The Brandenburg Gate, Berlin (Germany)




The exhibition of 1789 was dominated by architecture, in particular by the work of Carl Gotthard Langhans, who had come from the provinces a year earlier to be appointed director of the new Supreme Royal Planning and Building Department. He had made his name with the work he carried out for Prince Henry in Rheinsberg in the 1760s, and Erdmannsdorff, who thought highly of him, had probably given Langhans financial support on the study tour that took him from Anhalt (State of the Holy Roman Empire) to England, France, and Holland in 1775. Until his appointment to Berlin, however, Langhans' activities were confined to the provinces, in Silesia, and in Greater Poland. He presented himself to the public at the Academy exhibition with plans and also with three models for the pioneering buildings of the new Berlin: the Brandenburg Gate, the tower of the Marienkirche, and the Veterinary School.

It was already obvious at the time of this exhibition that the Brandenburg Gate would "mark the beginning of a new epoch in the history of style." Langhans' design of 1788 for the first monumental gate in the new style was undoubtedly suggested by the plans of Claude Nicolas Ledoux for the saltworks town of Chaux. The main gate of that town, completed by Ledoux in 1776, is a structure in the rustic manner, consisting of a low, round-arched portal, a Doric colonnade of six smooth columns and two corner columns beneath a frieze, which is shared by both parts of the building, and an upright, self-contained attic story. Each group of three columns and one corner column stands on a base that consists of two steps shared by both groups, with a broad access road to the round-arched gate in the middle. Although Ledoux and Langhans both cite the Propylaea in Athens as their model, their buildings could not be more different. Ledoux gives his entrance gate for the model town of Chaux the forbidding character of a fortress. The Brandenburg Gate designed by Langhans, on the other hand, opens the city up to the country around it. It is a magnificent structure, standing at the end of Unter den Linden and giving a view of the Zoological Gardens beyond. Langhans' reference to his classical model could be called merely the citing of authority in justification, as might be expected when something in such a new style was being built in such a prominent place.

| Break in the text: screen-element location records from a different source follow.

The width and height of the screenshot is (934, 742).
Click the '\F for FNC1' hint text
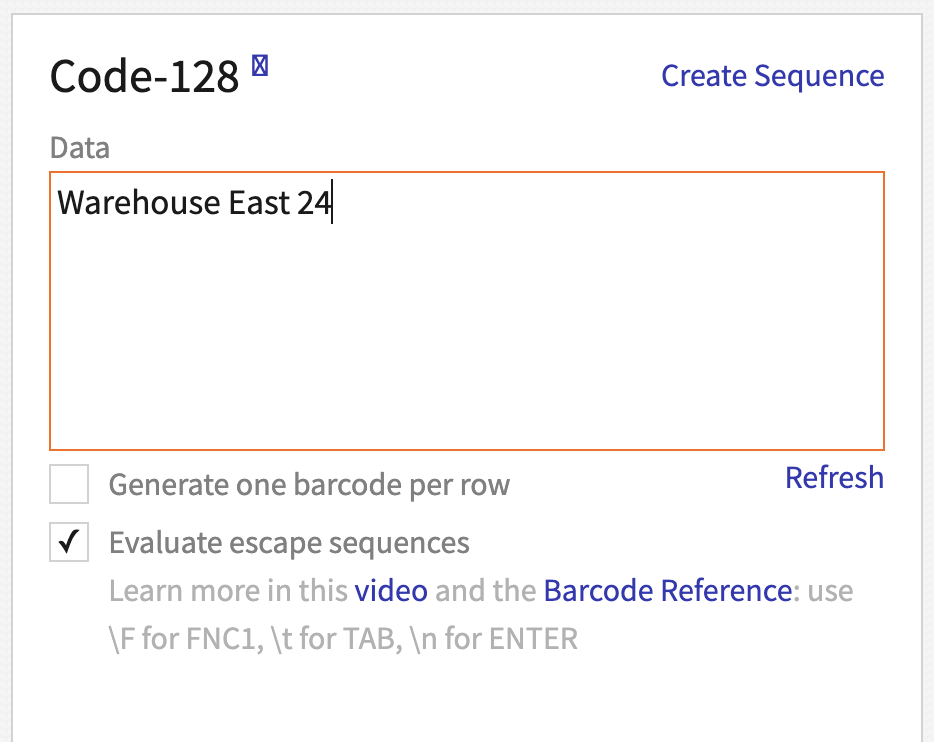(x=184, y=638)
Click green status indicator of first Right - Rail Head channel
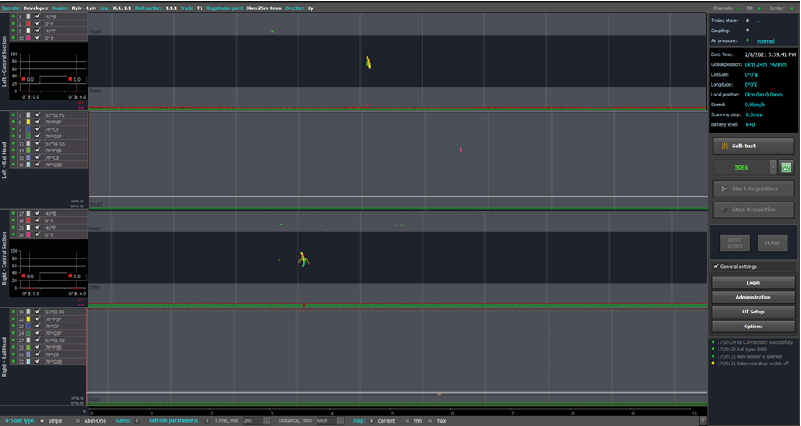 [13, 312]
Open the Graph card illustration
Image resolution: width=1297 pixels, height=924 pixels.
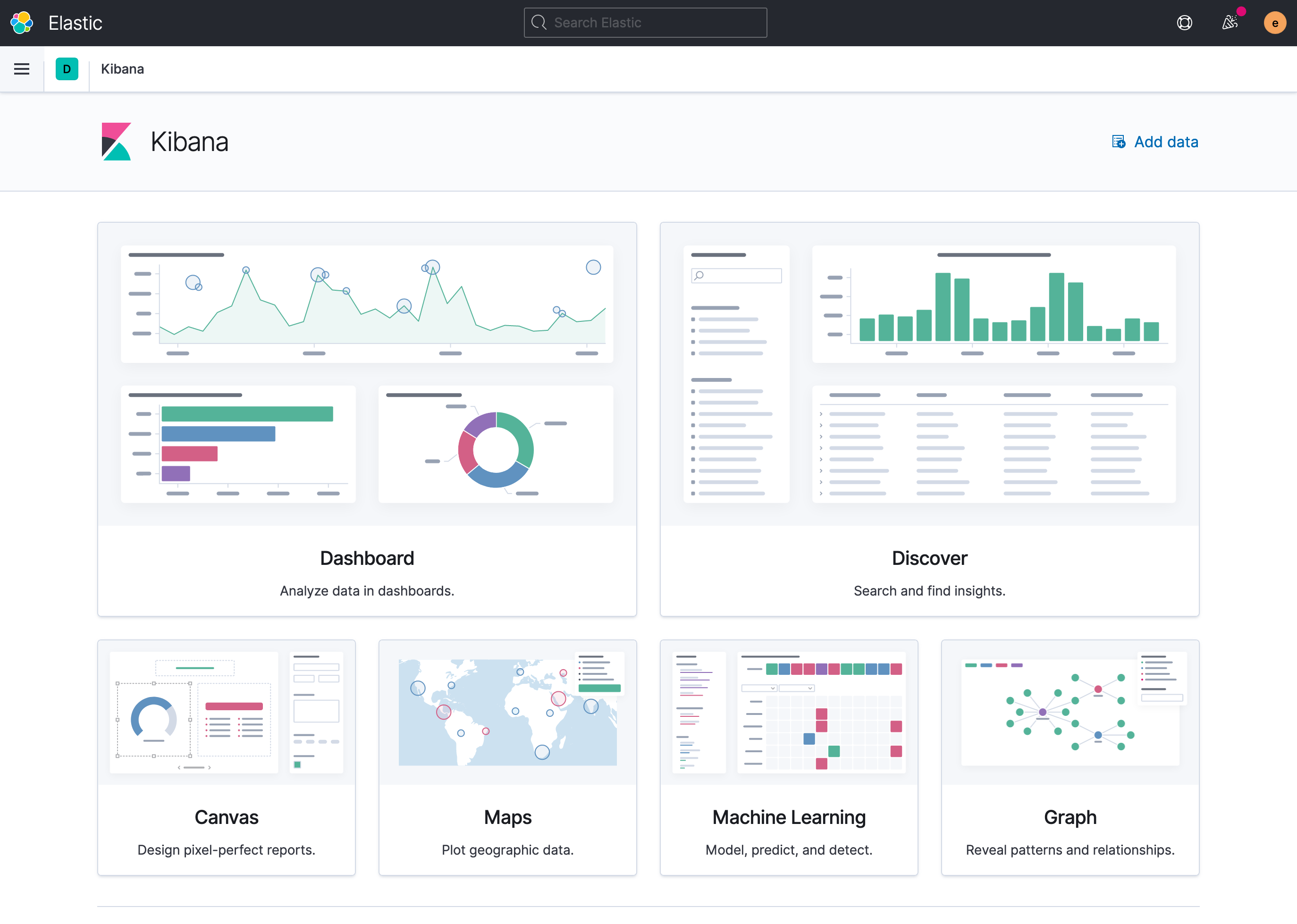1070,711
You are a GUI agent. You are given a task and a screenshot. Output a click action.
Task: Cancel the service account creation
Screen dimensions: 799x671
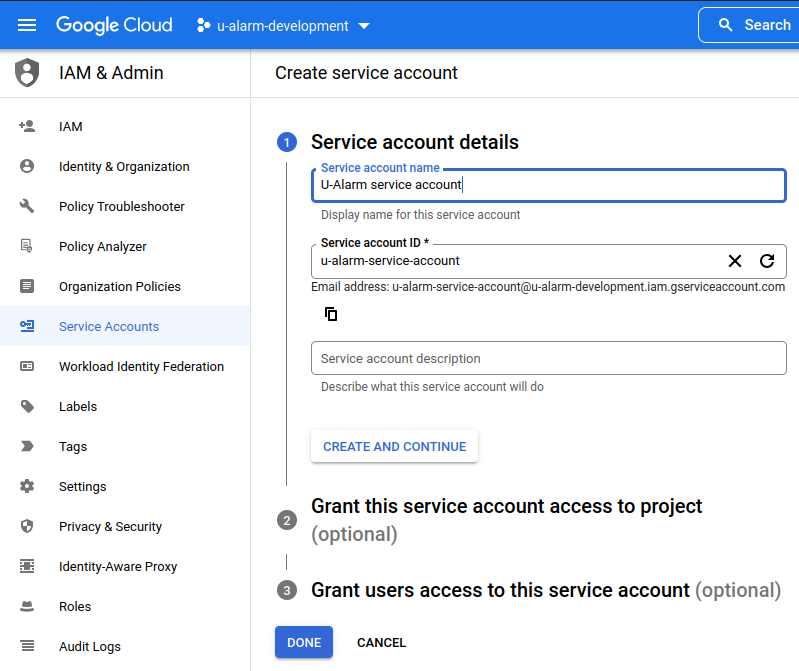(381, 642)
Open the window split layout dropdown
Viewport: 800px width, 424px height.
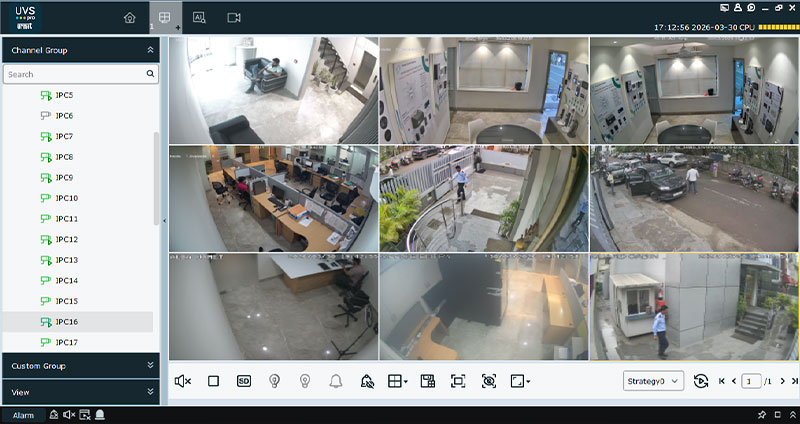click(x=397, y=381)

The "Hellenic" Brandenburg Gate is matched by the tower of the Marienkirche (St. Mary Church) in the New Town on the other side of the Spree island, for which Langhans provided a "Gothic" superstructure built in 1789-1790. Constructed on two levels (the lower consisting of columns in the style of classical antiquity, curving walls, and windows with pointed arches, the upper level of free Gothic forms) it meets the requirements both of classical proportions as well as the Gothic theories of its period. The two poles represented by the Brandenburg Gate and the Marienkirche tower are comparable to the contrast between the Marble Palace and the Gothic Library in the New Garden, or between the place and Gothic house in the park at Wörlitz. The typical contrast between classical and picturesque elements immanent in the new style is illustrated in the very center of Berlin. It was a contrast that could equally well represent south and north, classical antiquity and the present, the Neo-classical and the Gothic, cosmopolitanism, and patriotism, discipline and liberty.

Nowadays, it is quite obvious that the Brandenburg Gate has become a truly German icon, perhaps the most famous monument in Germany and one of the most popular works of Neo-classical architecture. It also symbolizes perfectly the values of freedom and unity since the end of the Cold War, when Germany was again unified into a single state and it has witnessed important historical events such as the Napoleonic Invasion in 1806 or the rise of the National Socialist German Worker's Party (the Nazis.) Millions of tourists now visit Berlin every year to contemplate the grandeur of such a beautiful and important architectonic work in Germany and Europe's history.